When talking with clients and colleagues, I’m always keen to suggest tools that may help make their lives easier. There is one tool I often recommend that many people have not heard of - the pre-commit framework. In this article we will take a look at this tool, how to use it and understand how it can help us.

The Challenge

When version controlling our code, we want to ensure that it is functional, secure, and aligned with coding and formatting standards. A common way of addressing this is to ensure checks take place as part of merge/pull request pipelines. Where code doesn’t comply, these checks can fail the pipeline, preventing it making its way through to trunk branches. This is a great approach (and is still something you’d want in place regardless), but does present two key challenges:

  • Speed - Waiting for a CI/CD agent to spin up, accept your job, perform tests and then fail wastes valuable time and results in a slower feedback.
  • Security - Let’s say you inadvertently commit a secret - by the time the pipeline detects this, the commit is already in place and in the remote origin. Removing secrets (and other sensitive values) from git history is possible, but is not completely straight forward.

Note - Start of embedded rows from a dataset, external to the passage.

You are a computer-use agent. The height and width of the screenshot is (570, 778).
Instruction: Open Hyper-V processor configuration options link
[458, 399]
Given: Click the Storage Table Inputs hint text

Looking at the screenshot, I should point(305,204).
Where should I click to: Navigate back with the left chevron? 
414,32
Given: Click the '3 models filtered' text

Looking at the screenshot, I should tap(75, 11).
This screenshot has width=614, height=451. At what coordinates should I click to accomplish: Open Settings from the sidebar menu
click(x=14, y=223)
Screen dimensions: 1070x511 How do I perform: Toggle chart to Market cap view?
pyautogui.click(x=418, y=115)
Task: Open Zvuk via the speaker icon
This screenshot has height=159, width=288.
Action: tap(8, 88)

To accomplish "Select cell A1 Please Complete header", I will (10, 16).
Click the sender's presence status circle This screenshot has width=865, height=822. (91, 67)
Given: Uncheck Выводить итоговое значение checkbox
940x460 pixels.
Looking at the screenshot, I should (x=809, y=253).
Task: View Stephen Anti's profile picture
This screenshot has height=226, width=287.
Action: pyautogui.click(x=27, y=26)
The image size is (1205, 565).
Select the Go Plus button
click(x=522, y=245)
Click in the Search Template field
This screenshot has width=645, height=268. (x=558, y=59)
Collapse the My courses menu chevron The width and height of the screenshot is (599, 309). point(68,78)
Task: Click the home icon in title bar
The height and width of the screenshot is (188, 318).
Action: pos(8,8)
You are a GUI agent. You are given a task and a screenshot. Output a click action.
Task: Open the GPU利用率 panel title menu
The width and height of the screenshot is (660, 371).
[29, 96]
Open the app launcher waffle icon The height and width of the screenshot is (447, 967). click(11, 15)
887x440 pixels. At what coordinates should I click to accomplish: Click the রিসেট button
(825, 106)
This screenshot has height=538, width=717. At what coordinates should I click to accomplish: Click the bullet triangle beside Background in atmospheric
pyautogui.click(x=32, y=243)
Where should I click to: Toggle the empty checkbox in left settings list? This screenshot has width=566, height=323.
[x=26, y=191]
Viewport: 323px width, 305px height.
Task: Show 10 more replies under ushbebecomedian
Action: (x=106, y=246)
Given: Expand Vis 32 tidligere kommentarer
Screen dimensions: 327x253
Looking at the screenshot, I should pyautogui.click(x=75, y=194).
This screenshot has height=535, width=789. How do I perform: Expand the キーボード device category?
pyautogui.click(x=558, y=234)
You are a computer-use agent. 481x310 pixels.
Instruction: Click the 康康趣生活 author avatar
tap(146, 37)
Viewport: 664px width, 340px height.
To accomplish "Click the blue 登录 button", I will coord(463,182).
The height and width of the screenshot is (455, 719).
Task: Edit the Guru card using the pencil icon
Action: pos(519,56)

Wouldn’t it be great if we could catch any problems before a commit actually takes place?


Pre-Commit Hooks

A pre-commit hook is a powerful feature that is natively built into Git. As the name suggests, it is an action that can be automatically executed before a commit takes place. Pre-commit hooks are one part of a larger “hook ecosystem” within git, which allows custom scripts to be triggered at various points in the Git workflow.

These hooks reside in the .git/hooks directory of every Git repository and can be written in any scripting language, as long as they’re executable by the system. The main types of git hooks are shown below, and can be either client-side or server-side (dependant on support within the platform):

  • Pre-commit - These run before a commit is created.
  • Prepare-commit-msg - These run before the commit message editor is fired up but after the default message is created.
  • Commit-msg - Used to validate the commit message.
  • Post-commit - These run after a commit is successfully created.
  • Pre-rebase - These run before you rebase anything.
  • Post-rewrite - These run after commands that replace commits, like git commit –amend and git rebase.
  • Pre-push - These run during git push, after the remote refs have been updated but before any objects have been transferred.
  • Post-checkout - These run after you checkout a branch.
  • Post-merge - These run after a successful merge command.

We are going to be focussing on the pre-commit hooks. Some key points on them:

  1. Built-in functionality - Pre-commit hooks are a standard part of Git, not a third-party add-on.
  2. Local execution - They can run on the developer’s local machine, though some platforms support hooks as well.
  3. Customisable - Developers can create, modify, or disable hooks as needed.
  4. Versatile - They can be used for various tasks like code linting, running tests, or checking for sensitive data.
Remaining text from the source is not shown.